● **Work instruction**:
The records below are to be reproduced exactly, with every picture left out.
--- Data records Enclosed Below ---
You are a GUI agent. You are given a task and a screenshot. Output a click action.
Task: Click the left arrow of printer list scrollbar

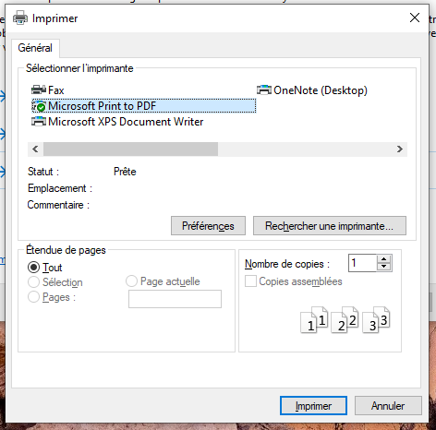(35, 149)
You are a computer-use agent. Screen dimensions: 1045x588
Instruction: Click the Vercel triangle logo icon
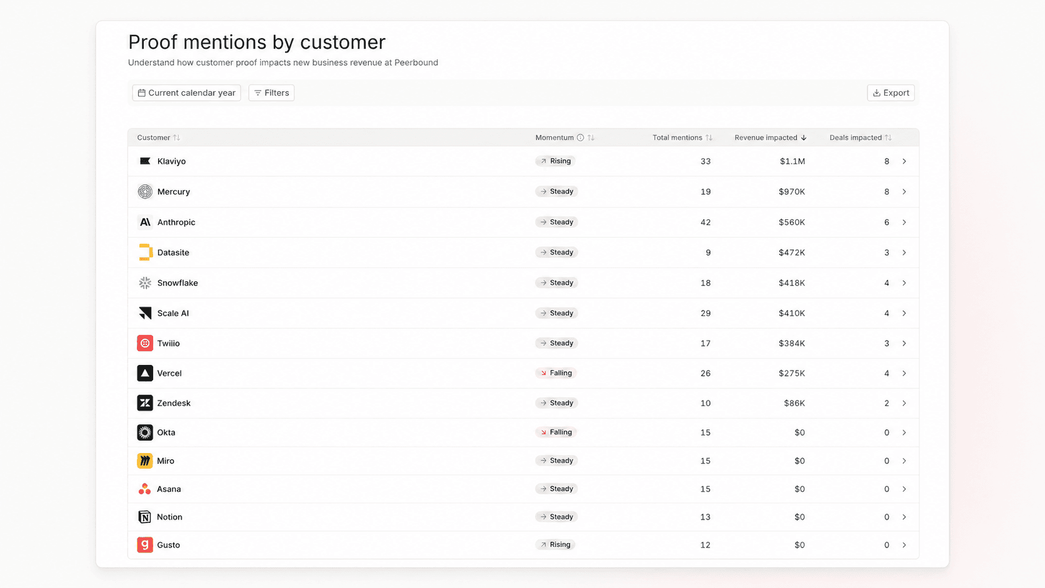point(145,373)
--- End of Enclosed Data records ---
● **Response area**:
You are a GUI agent. You are given a task and a screenshot. Output a click action.
Task: Click the left arrow of printer list scrollbar

(35, 149)
You are a computer-use agent. Screen dimensions: 1045x588
Instruction: Click the Vercel triangle logo icon
point(145,373)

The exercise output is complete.